You're not a taxi service but taxis are potential competitors. Are the like of Uber and Lyft starting to drop the veneer that they don't occupy the same service space as taxi companies? Or are they going to continue with the double speak?
This is like taxing car owners to subsidize stage coaches.
Instead, the tolls are one way: you pay them, if you are a nasty, low income person coming from Emeryville into San Francisco, but not if you are a wonderful, high income person going from San Francisco to Emeryville.
The tolls are one-way because they know that 99.99% of people travel back to where they came from so instead of making people stop twice to pay the toll, it's more convenient for *everyone* to just collect it once.
...I am biased, but there is logic behind my bias.
Municipalities require licensing for taxi services because the taxi drivers are conducting the actual business transaction -- agreeing to transport the customer for a price, whether pre-agreed or subject to a meter reading, at the point of pickup within the municipality.
Most municipalities also require background checks for the drivers and company owners, and have safety requirements for the vehicles, as [a means to ensure customer safety | a revenue generator].
Passengers, however, are unscreened and unknown. They might come in from a phone call, or they might hail a taxi on the street.
Most of the risk, both financial and otherwise, falls on the drivers.
So, along come Uber, Lyft and their ilk, conducting the transactions online (thus, outside the municipality) and essentially reversing the standard cabbie/passenger dynamic: the passengers are pre-identified (to sign up, they needed a cell phone, a credit card and a valid address to go with it), and the drivers are unknown (except to the companies, which do little or no effective screening). The vehicles used are unlikely to meet the requirements for taxi use, and are often flat-out unsafe for drivers, passengers, or bystanders.
The companies start doing business anywhere they like, and fight against the requirements -- only if challenged -- with funds from their financial backers.
Municipalities are not happy about this, for both safety and financial reasons. Taxi owners and drivers, most of whom have invested considerable time and money to clear regulatory hurdles, are understandably upset at this end run around the law.
Imagine if Internet gun sellers showed up doing business in NYC or Washington, D.C. and claimed similar exemption from the local (highly restrictive) laws...
Sure. Any transport method that is used instead of another is competition. Walking, bicycles, private cars, motorcycles, skateboards, Segways, busses, subways, jitneys, hansoms, taxis, limos, Uber... all competitors that reduce opportunity for the others.
Anyway, the story is that Uber's earnings will be garnished to subsidize taxis. I wonder, would people approve if their bicycles and cars and so on were taxed specifically to subsidize taxis and/or other transportation methods?
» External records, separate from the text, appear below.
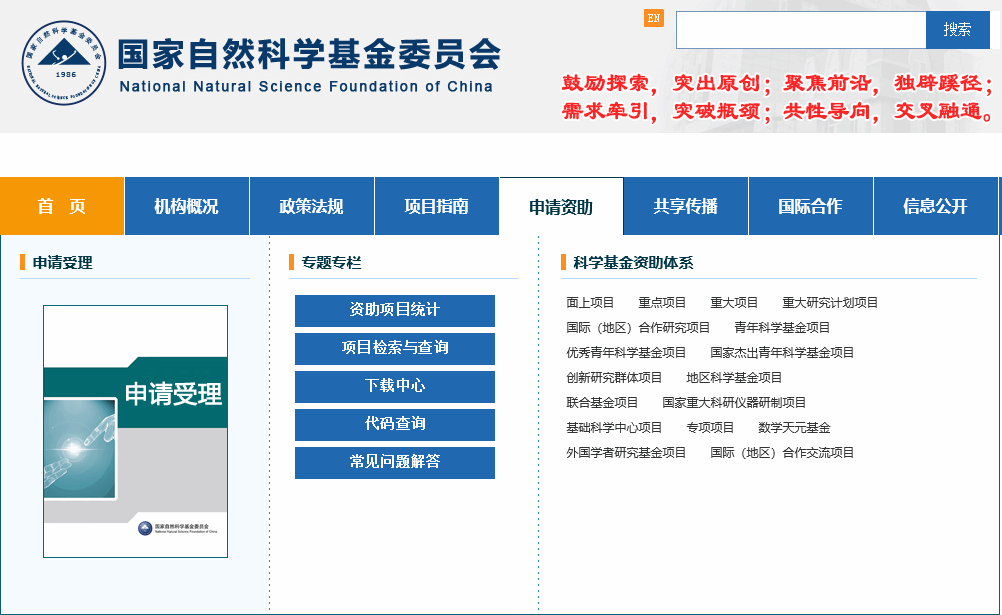Open the 面上项目 link
Image resolution: width=1002 pixels, height=615 pixels.
pos(590,303)
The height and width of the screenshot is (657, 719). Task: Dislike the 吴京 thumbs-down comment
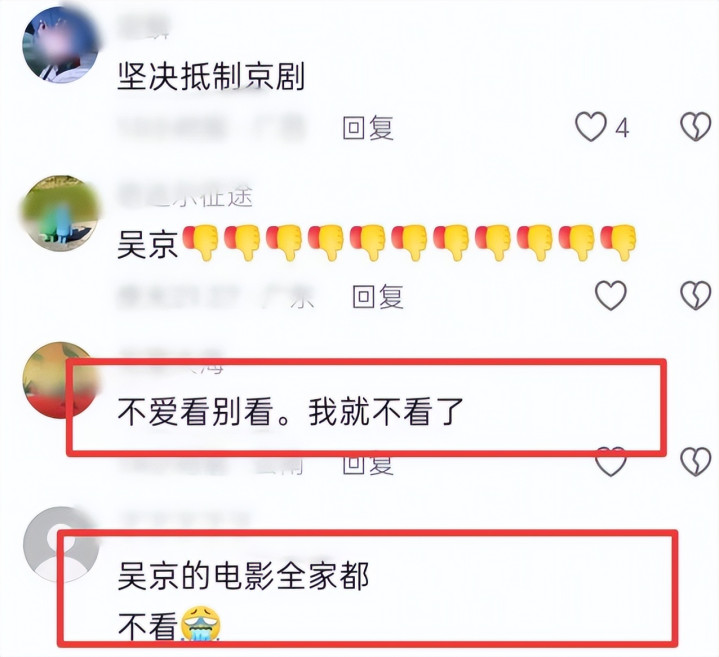pyautogui.click(x=695, y=295)
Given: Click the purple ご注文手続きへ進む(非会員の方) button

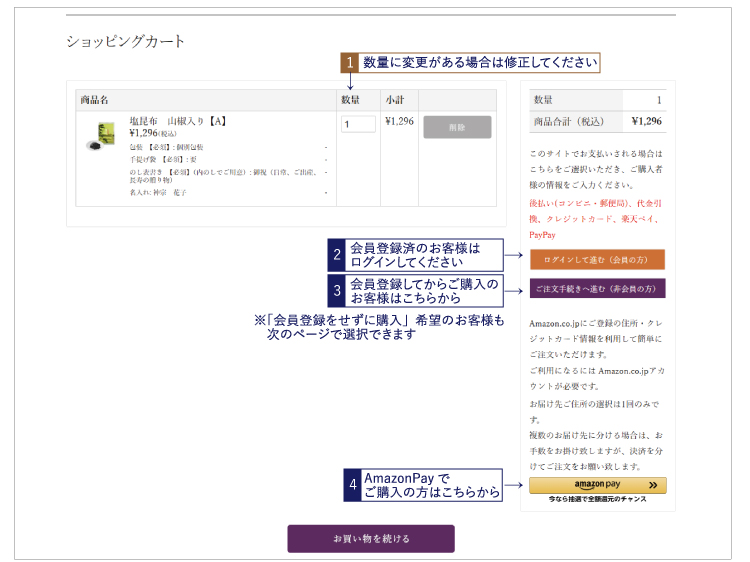Looking at the screenshot, I should pos(597,289).
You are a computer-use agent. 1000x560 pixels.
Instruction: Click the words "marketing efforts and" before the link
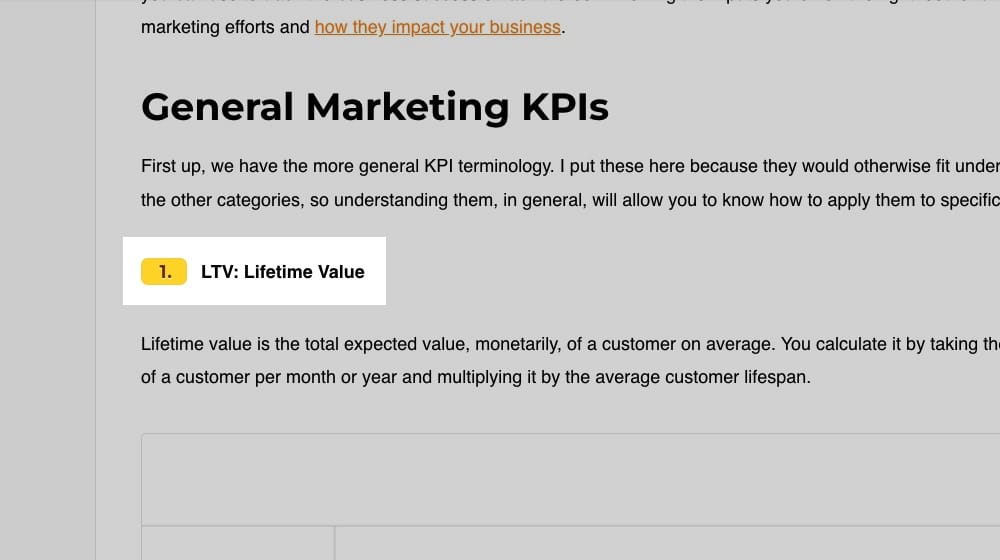(x=225, y=27)
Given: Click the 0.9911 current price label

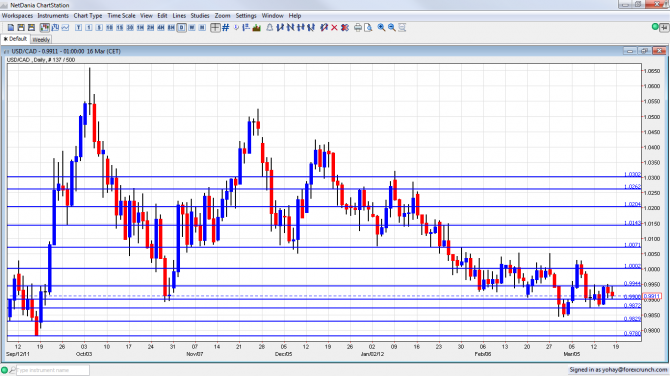Looking at the screenshot, I should coord(652,296).

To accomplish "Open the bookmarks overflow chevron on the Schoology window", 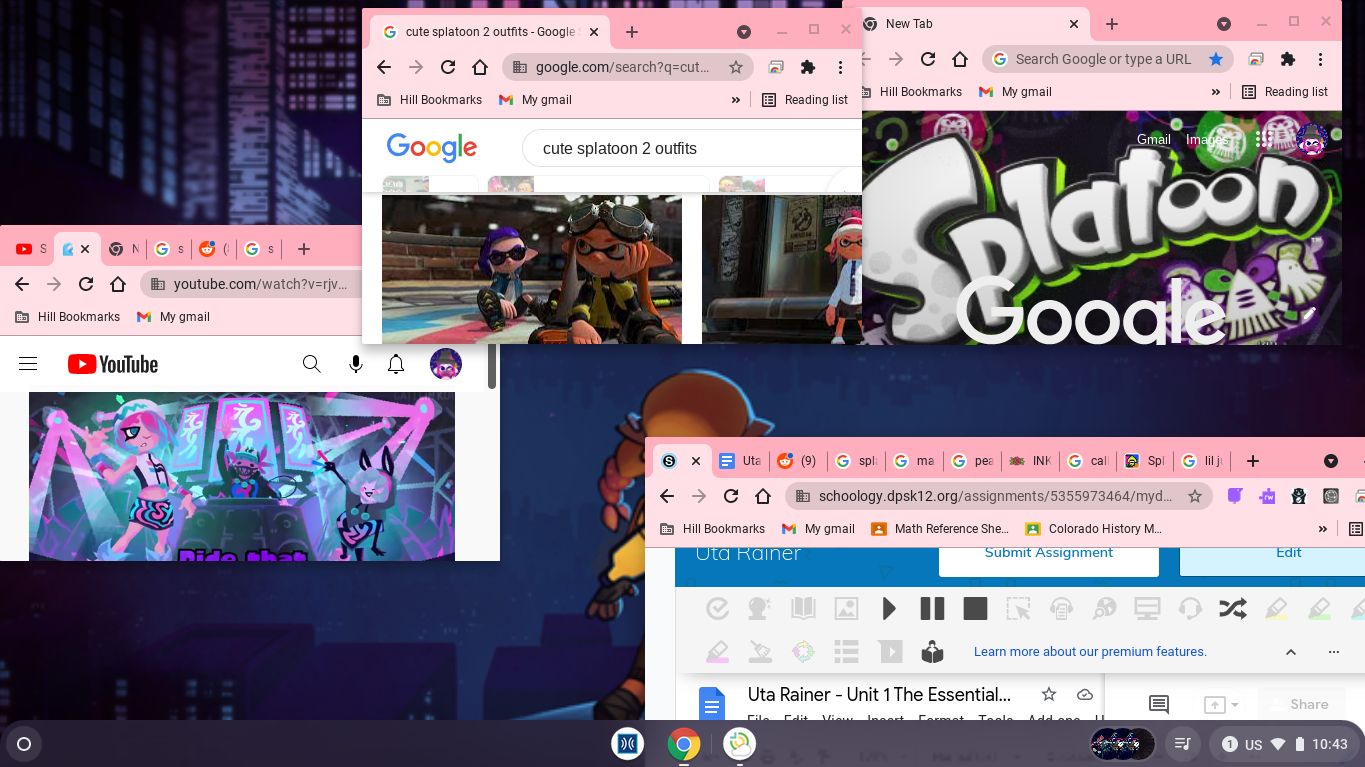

It's fascinating to see the "this business has a right to exist, workable business model or not" attitude arise in a new space, and to watch the politicians be bought and sold accordingly.
I've fallen off your lawn, and I can't get up.
And all the laws that were designed to prevent banking meltdowns didn't stop the last meltdown
This is specifically not accurate.
The Glass-Steagall Act prevented major banking meltdowns since it was passed in the aftermath of the Great Depression. We're talking a 50-60 year track record of success.
The affiliation provisions were struck in 1999, and within a decade there was a major banking crisis. The seeds of that destruction were sown almost immediately after the law was changed. Because, surprise, banks are still run by short-sighted, overly "clever" assholes who will do anything to turn a quick buck.
---
According to the latest ruleset, this post should be modded as Vorpal Flamebait +5.